So I’m driving through this estate – I mean, who the fock came up with that name to describe places like this? – and I’m looking for the gaff because it’s, like, eight years since I was here. It’s still like the focking Wild West, roysh, there’s more horses in the gardens than cors and so many ugly birds in tracksuits that I’m wondering if the women’s mini-marathon has taken a detour this year.

After, like, ten minutes of driving around, roysh, I finally pull up outside the gaff and it’s all beginning to look familiar to me now, exactly the way I remember it, except eight years dirtier. I get out of the cor and lash the old alorm on. There’s this little Ken Acker doing graffiti on the wall across the road, roysh, so I go over to him and I go, ‘Want to earn ten lids?’ and he just looks at me like I’m speaking a foreign language. I go, ‘If that jammer’s still got a full set of alloys and hasn’t been keyed by the time I come back, there’s ten sheets in it for you,’ and as I’m walking away, roysh, I hear him go, ‘Wanker,’ but I let it go. The kid didn’t ask to be born a peasant.

Then I go and knock on the door. Not being a snob or anything, but the place could do with a blast or six of Glade. Tina answers, roysh, and I decide it’s important that she knows where she stands straight away, roysh, so I go, ‘Don’t get any notions about us playing happy families,’ and she calls me… well, she calls me a few names and she tells me she already has a boyfriend – no, ‘a fellah’ – and then she makes a couple of not-too-favourable comments about my, like, performance that night. Sixty thousand birds would, like, testify that I’ve improved a bit since then, though after that little outburst, she’ll never find out.

I decide to cut straight to the chase. I go, ‘I’m here to see the little goy,’ and I have to say, roysh, I’m suddenly kacking it, the old hort doing ninety to the dozen there on the doorstep. Tina goes, ‘Did you not see him out there?’ and this, like, horrible feeling hits me that it’s the little skobe who just called me a wanker. Tina’s like, ‘There he is over there, at the wall,’ and I turn around slowly, roysh, thinking that if I pegged it now, I could still ring Sorcha and tell her I saw the kid and I wouldn’t be lying.
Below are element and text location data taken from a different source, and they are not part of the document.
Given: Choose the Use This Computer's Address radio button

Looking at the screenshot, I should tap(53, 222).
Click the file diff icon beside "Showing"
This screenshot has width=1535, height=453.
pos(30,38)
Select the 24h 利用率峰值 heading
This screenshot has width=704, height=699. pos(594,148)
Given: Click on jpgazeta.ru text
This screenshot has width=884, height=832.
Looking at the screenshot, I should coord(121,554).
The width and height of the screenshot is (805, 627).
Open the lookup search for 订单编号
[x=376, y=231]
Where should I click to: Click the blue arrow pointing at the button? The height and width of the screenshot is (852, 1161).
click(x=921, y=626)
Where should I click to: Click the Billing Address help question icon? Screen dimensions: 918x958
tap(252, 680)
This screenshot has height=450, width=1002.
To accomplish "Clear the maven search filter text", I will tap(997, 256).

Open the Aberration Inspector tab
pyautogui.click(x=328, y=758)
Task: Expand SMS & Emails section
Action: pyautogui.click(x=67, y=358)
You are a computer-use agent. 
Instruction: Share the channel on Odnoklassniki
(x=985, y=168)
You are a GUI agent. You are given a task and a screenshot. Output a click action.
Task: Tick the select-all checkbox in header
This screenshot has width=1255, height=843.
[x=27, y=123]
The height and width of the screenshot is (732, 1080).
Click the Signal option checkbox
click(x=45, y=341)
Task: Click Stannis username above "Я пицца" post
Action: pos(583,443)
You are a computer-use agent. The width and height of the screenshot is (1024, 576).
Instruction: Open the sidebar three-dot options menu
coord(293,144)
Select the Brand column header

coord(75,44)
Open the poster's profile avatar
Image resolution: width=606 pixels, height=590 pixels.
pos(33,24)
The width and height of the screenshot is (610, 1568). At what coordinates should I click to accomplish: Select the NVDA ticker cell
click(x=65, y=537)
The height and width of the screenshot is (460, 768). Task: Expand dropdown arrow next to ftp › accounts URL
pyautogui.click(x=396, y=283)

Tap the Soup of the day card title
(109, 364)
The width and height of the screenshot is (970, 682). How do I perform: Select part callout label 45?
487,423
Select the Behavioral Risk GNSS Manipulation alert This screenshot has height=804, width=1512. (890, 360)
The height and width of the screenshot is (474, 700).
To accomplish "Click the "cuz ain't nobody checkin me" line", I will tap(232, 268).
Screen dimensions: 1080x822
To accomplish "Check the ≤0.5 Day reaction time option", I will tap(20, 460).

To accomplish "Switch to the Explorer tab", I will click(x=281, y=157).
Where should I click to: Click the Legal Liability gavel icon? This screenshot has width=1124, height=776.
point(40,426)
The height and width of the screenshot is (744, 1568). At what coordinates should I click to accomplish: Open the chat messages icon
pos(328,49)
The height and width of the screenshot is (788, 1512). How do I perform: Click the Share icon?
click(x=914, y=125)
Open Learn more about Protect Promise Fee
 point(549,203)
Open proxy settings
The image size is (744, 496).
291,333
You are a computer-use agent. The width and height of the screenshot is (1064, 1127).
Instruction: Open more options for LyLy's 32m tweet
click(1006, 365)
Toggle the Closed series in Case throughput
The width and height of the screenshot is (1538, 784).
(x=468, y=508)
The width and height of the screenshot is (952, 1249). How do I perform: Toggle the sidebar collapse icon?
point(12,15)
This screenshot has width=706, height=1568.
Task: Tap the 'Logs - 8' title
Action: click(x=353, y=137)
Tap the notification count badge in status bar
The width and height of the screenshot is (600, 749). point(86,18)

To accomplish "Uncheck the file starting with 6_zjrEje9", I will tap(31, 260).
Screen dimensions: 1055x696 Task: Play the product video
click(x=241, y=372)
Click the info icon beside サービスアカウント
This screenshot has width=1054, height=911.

I turn around, roysh, but now there’s, like, two kids standing next to the wall, the one who called me an oil tanker and then another kid, who’s, like, two inches smaller than him, but who’s, like, giving out yords to him. He’s, like, pointing his finger in his face, roysh, and the bigger kid just has his head down and he’s taking whatever the other kid’s saying to him, then he hands over the spray can and this new kid pulls a wad of bills out of his Davy Crocket, peels off a couple and hands them to him, and the bigger kid beats it. The other kid crosses the road and comes into the gorden. He holds up the can and goes, ‘Honest to Jaysus, Ma, have these kids nuthin’ better to be doin’ at all?’

Tina goes, ‘Ronan, dis is Ross. ‘Member I told ya abour im?’ and he looks at her, roysh, then he looks me up and down, then he looks back at her and the two of them break their shites laughing. He goes, ‘Sorry, Rosser, I thought you were that social worker back again. Nice to meet ye,’ and he offers me his hand.

Doing the whole fatherly bit, roysh, I go, ‘Hey, I’ve got something for you, young… goy,’ and I go out and lash open the boot of the old GTI and give him a Leinster jersey, as in the new one, eighty focking sheets it cost me as well. He goes, ‘Rugby, is it?’ and I’m there, ‘Yeah. You know, the man here was the best outhalf in the country in his day?’ and he goes, ‘Game ball,’ and out of the corner of my eye, roysh, I catch him winking at Tina and I hear her go, ‘I’ll change it in Marathon durin’ de week.’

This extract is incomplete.